Interview with Steve Micklewright, chief executive of Trees for Life, and Laurelin Cummins-Fraser, director of the charity’s Dundreggan Rewilding Centre.
What challenge was the inspiration for your project?
Trees for Life has owned the Dundreggan Estate since 2008, with 10,000 acres of mountain and forest in the highlands of Scotland, not far from Loch Ness. The rewilding work being undertaken at Dundreggan has a significant cost to the charity and we needed to create a sustainable revenue stream for the estate to support itself going forwards. Our broader aim as a charity is to rewild 500,000 acres of Scotland in an area called Affric Highlands, enabling wild forest to return and peatlands to be restored to encourage the wildlife and biodiversity to grow and flourish. Dundreggan sits in the middle of this area and so we wanted to find a way for it to explain this work, sharing information about rewilding and its benefits.

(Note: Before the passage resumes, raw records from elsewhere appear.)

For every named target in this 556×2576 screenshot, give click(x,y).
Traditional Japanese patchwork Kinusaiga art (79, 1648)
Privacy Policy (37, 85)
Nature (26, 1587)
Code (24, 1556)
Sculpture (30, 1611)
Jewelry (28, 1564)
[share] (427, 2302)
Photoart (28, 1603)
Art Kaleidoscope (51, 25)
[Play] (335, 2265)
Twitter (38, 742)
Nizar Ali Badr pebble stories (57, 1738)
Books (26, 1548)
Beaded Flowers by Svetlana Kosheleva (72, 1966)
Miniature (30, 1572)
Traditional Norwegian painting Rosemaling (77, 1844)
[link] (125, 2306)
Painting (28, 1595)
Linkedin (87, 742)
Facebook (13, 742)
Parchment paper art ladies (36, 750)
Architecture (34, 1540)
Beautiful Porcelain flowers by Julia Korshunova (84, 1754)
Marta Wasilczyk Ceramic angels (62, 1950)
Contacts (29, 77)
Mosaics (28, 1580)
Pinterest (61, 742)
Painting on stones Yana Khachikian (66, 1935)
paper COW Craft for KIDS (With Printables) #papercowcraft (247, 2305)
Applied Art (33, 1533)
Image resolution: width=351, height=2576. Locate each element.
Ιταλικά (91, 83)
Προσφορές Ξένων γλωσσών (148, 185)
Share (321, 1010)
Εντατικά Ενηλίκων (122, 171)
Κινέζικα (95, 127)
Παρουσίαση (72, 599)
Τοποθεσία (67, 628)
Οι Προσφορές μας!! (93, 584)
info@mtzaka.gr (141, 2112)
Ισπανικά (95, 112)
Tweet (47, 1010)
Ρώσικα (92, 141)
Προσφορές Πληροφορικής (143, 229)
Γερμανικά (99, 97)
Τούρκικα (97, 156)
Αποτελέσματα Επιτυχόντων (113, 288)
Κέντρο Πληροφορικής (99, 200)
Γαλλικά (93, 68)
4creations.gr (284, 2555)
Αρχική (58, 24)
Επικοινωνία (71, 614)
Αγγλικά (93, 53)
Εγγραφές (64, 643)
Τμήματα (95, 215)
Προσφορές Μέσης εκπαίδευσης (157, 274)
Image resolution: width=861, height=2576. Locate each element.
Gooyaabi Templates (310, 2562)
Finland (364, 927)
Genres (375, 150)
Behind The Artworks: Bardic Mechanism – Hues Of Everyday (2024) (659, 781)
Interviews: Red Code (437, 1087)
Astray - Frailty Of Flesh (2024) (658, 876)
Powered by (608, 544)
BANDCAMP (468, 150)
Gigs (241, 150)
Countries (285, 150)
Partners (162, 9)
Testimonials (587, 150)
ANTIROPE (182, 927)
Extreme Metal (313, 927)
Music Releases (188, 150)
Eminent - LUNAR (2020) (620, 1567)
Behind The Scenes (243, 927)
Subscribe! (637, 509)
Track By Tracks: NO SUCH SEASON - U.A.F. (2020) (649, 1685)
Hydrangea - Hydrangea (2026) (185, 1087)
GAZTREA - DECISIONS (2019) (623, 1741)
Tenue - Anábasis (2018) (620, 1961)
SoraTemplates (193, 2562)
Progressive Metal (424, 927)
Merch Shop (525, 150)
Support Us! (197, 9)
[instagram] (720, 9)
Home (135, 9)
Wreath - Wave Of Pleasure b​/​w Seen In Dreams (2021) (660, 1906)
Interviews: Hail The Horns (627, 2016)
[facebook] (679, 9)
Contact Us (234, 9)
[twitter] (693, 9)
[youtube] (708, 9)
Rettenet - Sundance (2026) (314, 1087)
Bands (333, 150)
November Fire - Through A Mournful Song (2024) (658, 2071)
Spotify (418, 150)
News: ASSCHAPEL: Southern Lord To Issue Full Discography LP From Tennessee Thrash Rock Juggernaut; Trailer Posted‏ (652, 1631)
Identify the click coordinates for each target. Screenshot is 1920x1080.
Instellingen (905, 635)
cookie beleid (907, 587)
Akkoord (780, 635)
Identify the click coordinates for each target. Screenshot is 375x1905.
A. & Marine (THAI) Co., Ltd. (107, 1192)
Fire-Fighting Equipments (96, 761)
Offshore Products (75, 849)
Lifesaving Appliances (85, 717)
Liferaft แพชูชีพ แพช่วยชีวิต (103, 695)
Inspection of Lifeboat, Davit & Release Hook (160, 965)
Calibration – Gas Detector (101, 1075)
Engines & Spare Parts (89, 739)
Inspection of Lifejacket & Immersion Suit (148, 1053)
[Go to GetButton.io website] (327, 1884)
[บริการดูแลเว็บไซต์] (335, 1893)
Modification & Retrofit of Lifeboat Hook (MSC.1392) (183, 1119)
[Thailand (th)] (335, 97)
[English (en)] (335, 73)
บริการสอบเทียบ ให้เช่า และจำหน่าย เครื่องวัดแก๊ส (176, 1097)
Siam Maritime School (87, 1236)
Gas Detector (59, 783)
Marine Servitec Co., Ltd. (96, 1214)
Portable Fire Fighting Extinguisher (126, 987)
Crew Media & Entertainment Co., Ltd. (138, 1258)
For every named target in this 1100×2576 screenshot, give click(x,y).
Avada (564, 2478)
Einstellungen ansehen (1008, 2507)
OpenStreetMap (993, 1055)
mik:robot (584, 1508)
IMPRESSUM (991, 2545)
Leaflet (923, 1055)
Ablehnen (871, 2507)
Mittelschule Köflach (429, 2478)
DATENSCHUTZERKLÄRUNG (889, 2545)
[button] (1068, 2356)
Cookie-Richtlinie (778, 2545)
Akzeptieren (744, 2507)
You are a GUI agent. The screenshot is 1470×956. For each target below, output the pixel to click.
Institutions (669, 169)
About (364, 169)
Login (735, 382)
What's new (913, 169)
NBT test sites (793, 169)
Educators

What was the innovation that addressed the problem?
We came up with the idea of a rewilding centre, a place where people can come and learn what rewilding is, seeing it in action for themselves.
There’s no other rewilding centre in the UK (and probably in the world!) We want the centre at Dundreggan to act as an education and empowerment hub, inspiring visitors to go away and do some rewilding for themselves, perhaps by planting a native tree in their own garden or finding out more and supporting rewilding schemes across the country.
For local businesses, we hope to show how having a ‘nature positive’ business can be profitable, adding an environmentally sympathetic use to traditional estates. The centre will also support the local economy through the creation of jobs and income brought by those visiting the centre and the surrounding area.
What impact has Triodos Bank had on your organisation?
Our conversations with Triodos felt different to those we had with other potential financers. We didn’t need to explain what we were about, because the importance of the project was immediately recognised and understood.
As our financial plans developed Triodos were really supportive, helping us to shape the business model needed to make the project vision a reality, grounding our idea in pragmatism and making sure our goals were attainable. Their work gave us confidence and we decided to raise funding using the Triodos Crowdfunding platform.
The £2m bond filled in two days, quicker than we could have hoped for. It’s amazing that Triodos is connected to a pool of investors whose ethos is really aligned, and it felt powerful to know that there was a group of people who were waiting to support projects like ours.
What impact has your organisation had on the sector you work in?
Many people working in rewilding are excited by the opportunities the centre will offer for connection and convening. We’ve been told that we push boundaries and part of this is to encourage the land management sector in Scotland to adopt a more holistic ‘rewilding’ approach, by working with nature and not against it.
We consciously chose to make this a ‘rewilding’, as opposed to a ‘forest’, centre as part of changing the conversation and to demonstrate that, as well as being good for biodiversity, rewilding can be profitable. Our approach is pioneering, but it has the potential to be transformational.
What impact has your organisation had on the community?
Our community have been involved from the beginning and several elements of the project, including the focus on Gaelic history and culture, as well as the outdoor children’s forest play area, have evolved because of their feedback and suggestions. We’re already finding ways to interact with schools in the area and hope they’ll be regular visitors to the centre, as well as future champions of rewilding.
Many local residents were keen we included a celebration of Gaelic so people could learn about Gaels, who are in many ways the native people of the area, and hear their language and traditional music. We were struck by the parallel journey that Gaelic and rewilding are on. Only 2% of the original Caledonian Forest survives but this area is growing and after many years of decline Gaelic too is reviving – both are very much living pieces of Highlands, and Scottish, heritage and not relics of the past. The Gaelic culture tells us much about the shape and history of the land at Dundreggan and it will play an important role in the education and interpretation offered at the centre.
How does Triodos Bank share your vision?
From the start we felt a sense of shared values and the fact that the bank focused on pioneering projects, working for long-term change, ticked all our boxes.
We found that Triodos wants to innovate. It is mindful of risk, but is prepared to push things further than others, to make real change. The bank’s ground-breaking attitude is backed up by pragmatism to make sure things don’t go too far or too fast – and that feels very similar to how Trees for Life works.
Triodos has done this for years, trying to lead the sector in a more ethical way and it’s a sign of a changing society that a lot of other organisations are now following.